No entendió lo que quiso decir. No estaba entendiendo nada. En realidad su temor inicial fue cediendo a una ira primitiva, la cual veía en toda aquella confusión una absurda broma de alguien que no tenía las mismas ganas que él de llegar a su casa. Pero el rostro realmente espantado de aquel hombre le hacía considerar el beneficio de la duda y, sobre todo, la curiosidad por saber qué estaba afuera, empujando la puerta con una fuerza sorda y oscura. Entonces el otro habló, pretendiendo cambiar su confesión por el dichoso libro:
—Mire, ya le dije que no entendería, pero le voy a contar. Yo soy el protagonista, no tengo nombre, pero puede identificarme así. Allá afuera están los créditos de un cortometraje que protagonizo. Están detrás de mí porque el corto acaba justo llevando un plano hacia mi cara, y entonces aparecen ellos. Pero yo me escapé, escapé del plano y de ellos, y ahora buscan atravesar esa puerta para estamparse en mi cara y acabarse, y eso significaría mi fin, ¿entiende? No quiero terminar ya. Es decir, ¡quiero seguir teniendo vida! Escuche cómo se lanzan contra la puerta; se escuchan apenas, pero usted seguro siente un golpe sordo y puede sentir la oscuridad que traen con ellos. Eso significa el fin para mí, y no quiero. Mire, solo présteme un libro, solo voy a leerlo y luego desapareceré, y conmigo desaparecerá lo que hay allá afuera. En el cortometraje soy un hombre que ha leído todos los libros del mundo y ha navegado en sus historias, y acaba justo cuando termina de navegar el último libro. Pero usted entenderá que es una ficción y que nadie puede leer todos los libros escritos, y por eso vine corriendo a esta biblioteca, a navegar en otro libro que me conduzca a otro mundo donde podré hallar nuevos libros en una nueva biblioteca. ¿Entiende? Ahora que le he confesado esto, ¿podrá usted prestarme un libro enseguida?
No bien hubo concluido su parlamento el bibliotecario rompió en una risa estruendosa que se había acumulado según el supuesto protagonista iba narrando su historia. Este, consciente de su papeles de loco y de perseguido, no adivinó hacer otra cosa que lanzarse sobre los hombros del bibliotecario y agitarle con desespero:
—Pero no se ría más, por favor, ¡ayúdeme!
—Está bien, está bien —se incorporó aquel de la risa con lágrimas en los ojos— le haré su grandísimo favor.
El bibliotecario abrió la puerta del archivo y entró. Pensó que para tal payasada no valía la pena buscar un título en específico, sino agarrar el más grande que hallara y disponerlo a la lectura del sujeto que le había procurado una broma tan ingeniosa. Ya quería ver qué sería lo siguiente.

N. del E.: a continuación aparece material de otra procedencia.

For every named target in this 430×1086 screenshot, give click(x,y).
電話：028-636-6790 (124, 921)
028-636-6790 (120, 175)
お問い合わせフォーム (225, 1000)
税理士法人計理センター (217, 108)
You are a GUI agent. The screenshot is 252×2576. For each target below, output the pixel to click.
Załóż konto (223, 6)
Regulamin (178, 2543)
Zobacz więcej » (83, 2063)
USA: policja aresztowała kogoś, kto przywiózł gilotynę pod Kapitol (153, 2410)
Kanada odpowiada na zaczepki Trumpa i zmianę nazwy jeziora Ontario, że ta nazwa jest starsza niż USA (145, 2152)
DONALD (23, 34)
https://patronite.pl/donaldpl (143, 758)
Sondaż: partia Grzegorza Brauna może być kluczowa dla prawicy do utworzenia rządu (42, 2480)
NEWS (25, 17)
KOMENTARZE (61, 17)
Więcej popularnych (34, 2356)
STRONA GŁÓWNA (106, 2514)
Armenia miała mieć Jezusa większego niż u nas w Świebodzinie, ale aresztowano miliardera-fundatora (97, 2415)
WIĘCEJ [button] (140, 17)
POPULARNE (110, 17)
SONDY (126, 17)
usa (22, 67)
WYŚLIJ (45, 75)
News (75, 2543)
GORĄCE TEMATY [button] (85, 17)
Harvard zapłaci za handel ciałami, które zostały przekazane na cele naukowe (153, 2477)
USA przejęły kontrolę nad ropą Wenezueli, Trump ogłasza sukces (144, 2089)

Salió del archivo y el protagonista le arrebató el volumen de las manos. En ese justo momento pareció abrirse la puerta y el hombre se apresuró a leer cualquier página, y entonces se vio hundirse dentro de ellas, como si en efecto se hubiese sumergido en una historia. El bibliotecario se quedó mudo de un palo, viendo tirada sobre el suelo, sin embargo, una pesada guía telefónica.